Saturday's Atlanta Journal-Constitution has this article, by Bill Torpy and Rhonda Cook: Few results from no-knock warrants, critics say. The Atlanta PD even raided the house next door to Mrs. Johnston's house about 18 months ago, finding no drugs, but the raid was eight days after the buy (which is the point of the staleness requirement, maybe?).
In March 2005, a team of Atlanta narcotics officers, armed with a "no-knock" search warrant, arrived at a northwest Atlanta home looking for a marijuana dealer known only as "Black."
The door was open so the officers didn't have to smash it down; they simply walked in and searched the home, said a resident of the house who was confronted in his living room by armed officers.
The officers found plastic bags and a small scale but no drugs, according to a police report, a point that the resident disputes.
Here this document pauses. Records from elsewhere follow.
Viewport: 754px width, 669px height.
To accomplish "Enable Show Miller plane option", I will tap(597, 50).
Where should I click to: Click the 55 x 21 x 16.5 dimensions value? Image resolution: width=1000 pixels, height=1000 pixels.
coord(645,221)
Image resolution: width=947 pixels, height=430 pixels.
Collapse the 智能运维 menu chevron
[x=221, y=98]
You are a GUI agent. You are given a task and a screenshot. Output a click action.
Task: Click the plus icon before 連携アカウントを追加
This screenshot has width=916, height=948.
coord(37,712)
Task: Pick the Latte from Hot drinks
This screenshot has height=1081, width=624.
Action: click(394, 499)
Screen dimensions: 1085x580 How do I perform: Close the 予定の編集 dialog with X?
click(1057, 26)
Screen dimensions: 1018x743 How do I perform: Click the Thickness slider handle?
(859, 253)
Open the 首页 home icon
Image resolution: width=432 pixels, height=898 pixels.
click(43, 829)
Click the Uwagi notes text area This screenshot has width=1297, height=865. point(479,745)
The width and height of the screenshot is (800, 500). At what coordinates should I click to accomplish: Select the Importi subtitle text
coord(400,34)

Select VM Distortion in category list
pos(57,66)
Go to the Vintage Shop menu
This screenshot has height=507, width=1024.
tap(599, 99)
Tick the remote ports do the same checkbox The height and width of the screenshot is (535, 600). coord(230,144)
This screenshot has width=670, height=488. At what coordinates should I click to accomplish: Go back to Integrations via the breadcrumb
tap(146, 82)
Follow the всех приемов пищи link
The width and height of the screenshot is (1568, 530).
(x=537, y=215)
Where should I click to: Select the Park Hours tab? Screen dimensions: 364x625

Police also did not find "Black" and made no arrests.
The house at 929 Neal St. is next door to and shares a driveway with the home of Kathryn Johnston, the elderly woman who was killed last week in a shootout with Atlanta narcotics officers who came to search for drugs.
The fatal raid, in which three officers were wounded, has shined a spotlight on how the narcotics officers target houses to raid and the tactics used in those raids.
According to police reports, warrant applications and search warrant inventories:
• In each of these two cases, police said a confidential informant made a single, small drug buy at the target house.
• In each case, officers had a no-knock warrant that gave permission to bust down the door.
• In each case, police were looking for a man known only by a nickname who also was not found; last year it was a man named "Black," last week it was "Sam."
• And in each case, members of the same narcotics team were involved.
But these aren't the only cases in which the team served no-knock warrants and came away either empty handed, or with little to show for their effort. Though the legal standard requires police to show special circumstances — that evidence will likely be destroyed or that weapons in the house put officers at risk — these cases and others show that short, routine descriptions and the trust of a judge is all that veteran officers need to obtain such warrants.